3. Conhecendo do objecto do recurso:
3.1. Invoca a arguida que a sentença padece de nulidade, por fundamentação insuficiente, por ausência de exame crítico da prova e ainda por omissão de pronúncia, nos termos dos artigos 374.º, n.º 2 e 379.º, do CPP.
Porém, sem razão.
Segundo aquele primeiro normativo, que estabelece acerca dos requisitos da sentença, «ao relatório segue-se a fundamentação, que consta da enumeração dos factos provados e não provados, bem como de uma exposição tanto quanto possível completa, ainda que concisa, dos motivos, de facto e de direito, que fundamentam a decisão, com indicação e exame crítico das provas que serviram para formar a convicção do tribunal».
Ou seja, para além de indicar as provas que serviram para formar a convicção do tribunal, este tem ainda de efectuar o exame crítico das mesmas, isto é, de explicitar o processo lógico e racional que foi seguido na apreciação das provas.

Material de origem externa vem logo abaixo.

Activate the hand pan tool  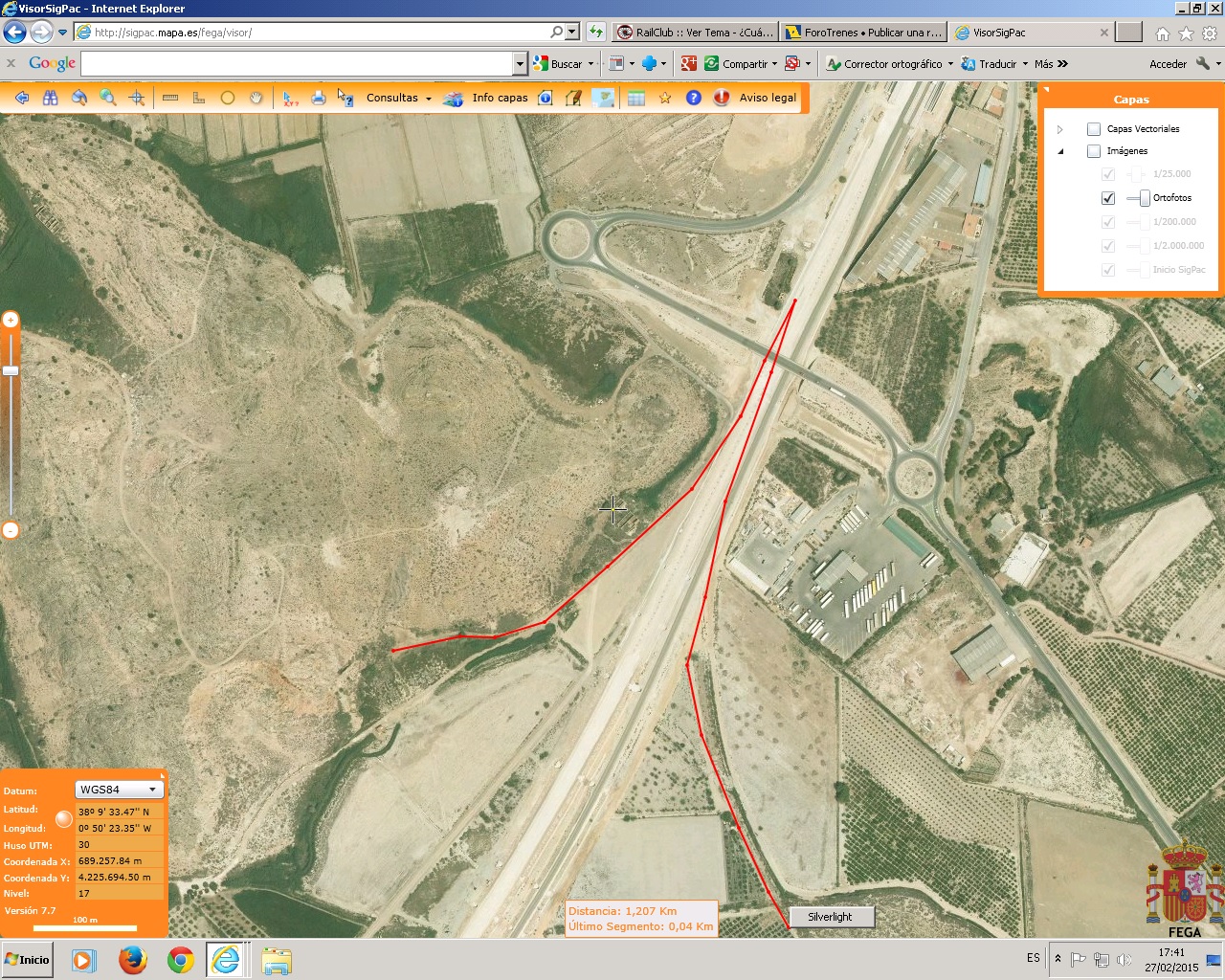pos(256,98)
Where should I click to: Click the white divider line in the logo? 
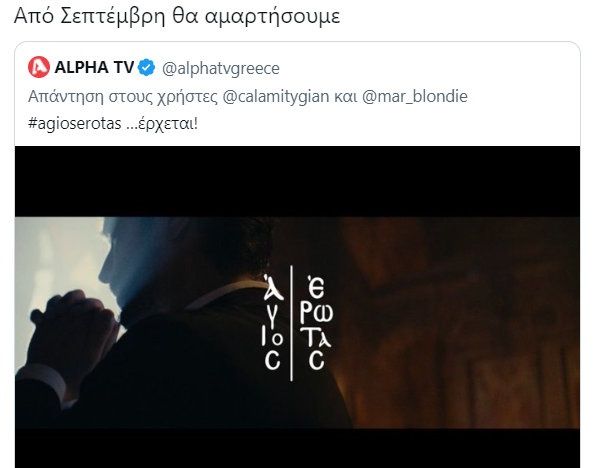[291, 323]
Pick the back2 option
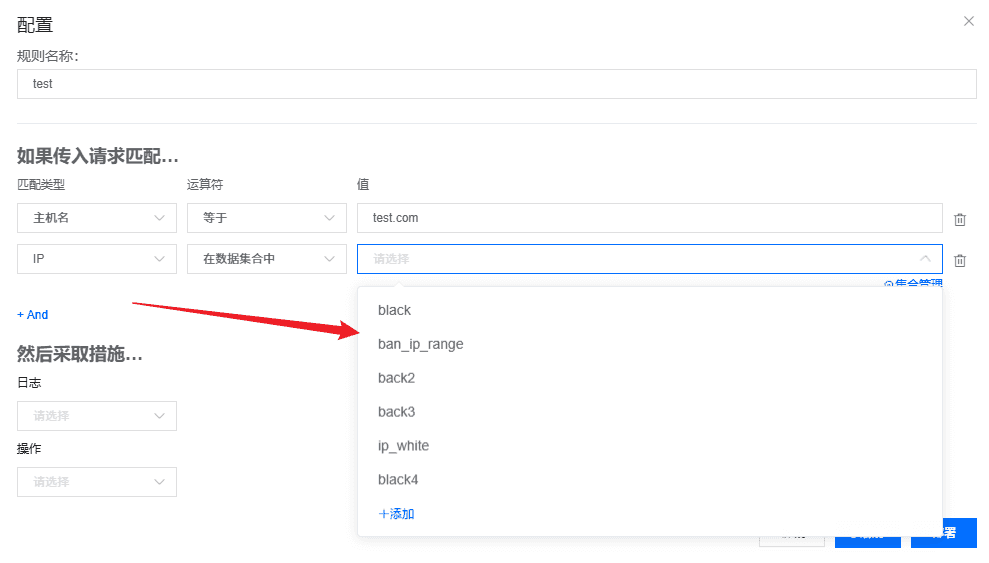The height and width of the screenshot is (563, 989). click(396, 378)
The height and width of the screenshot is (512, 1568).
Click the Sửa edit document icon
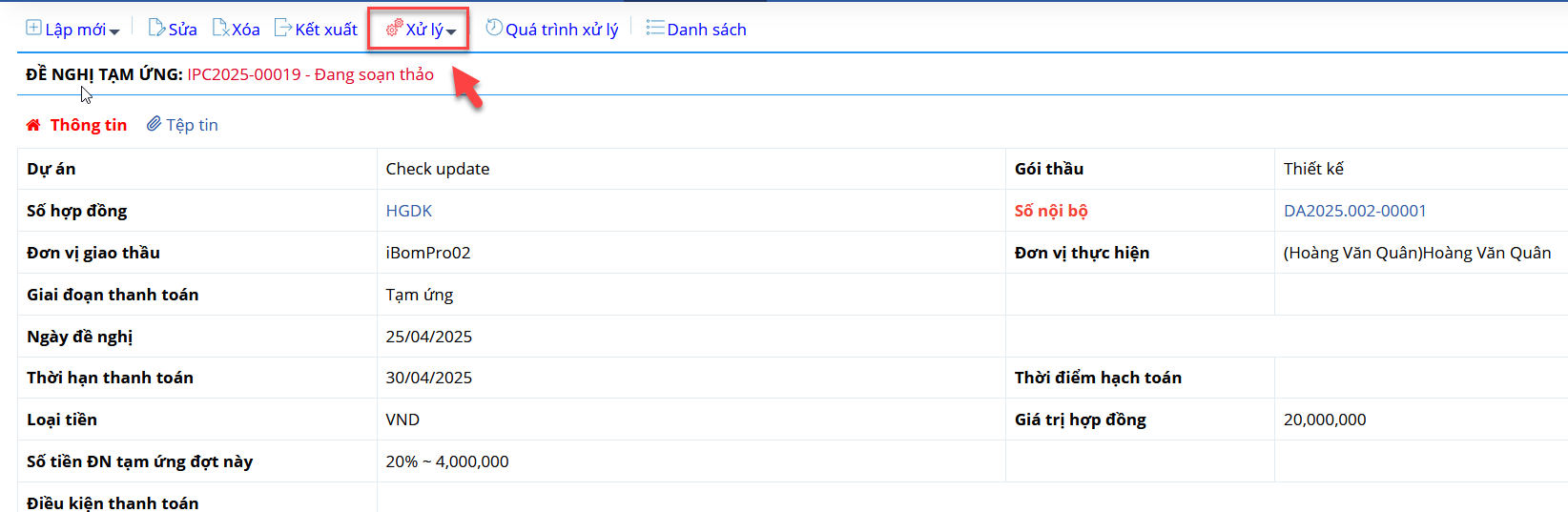pyautogui.click(x=156, y=28)
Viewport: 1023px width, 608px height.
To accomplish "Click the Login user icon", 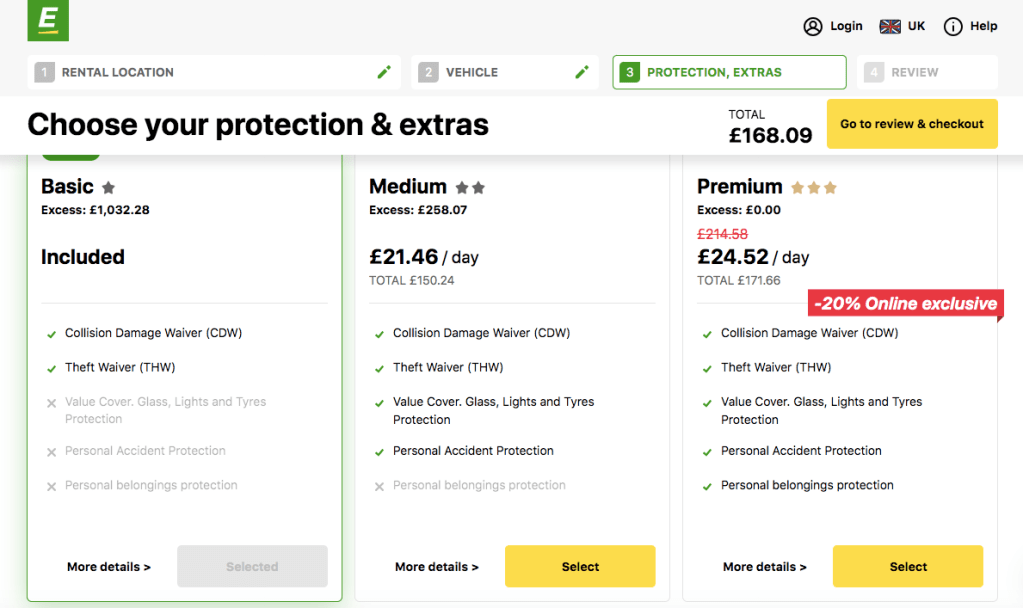I will (813, 26).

O objectivo dessa fundamentação é, no dizer de Germano Marques da Silva (In “Curso de Processo Penal”, 2ª ed., 2000, vol. III. pág. 294), o de permitir "a sindicância da legalidade do acto, por uma parte, e serve para convencer os interessados e os cidadãos em geral acerca da sua correcção e justiça, por outra parte, mas é ainda um importante meio para obrigar a autoridade decidente a ponderar os motivos de facto e de direito da sua decisão, actuando, por isso como meio de autodisciplina".
Como escreve Marques Ferreira (In Jornadas de Direito Processual Penal, pág. 229), "estes motivos de facto que fundamentam a decisão não são nem os factos provados (thema decidendum) nem os meios de prova (thema probandum) mas os elementos que em razão das regras de experiência ou de critérios lógicos constituem o substracto racional que conduziu a que a convicção do tribunal se formasse em determinado sentido ou valorasse de determinada forma os diversos meios de prova apresentados em audiência".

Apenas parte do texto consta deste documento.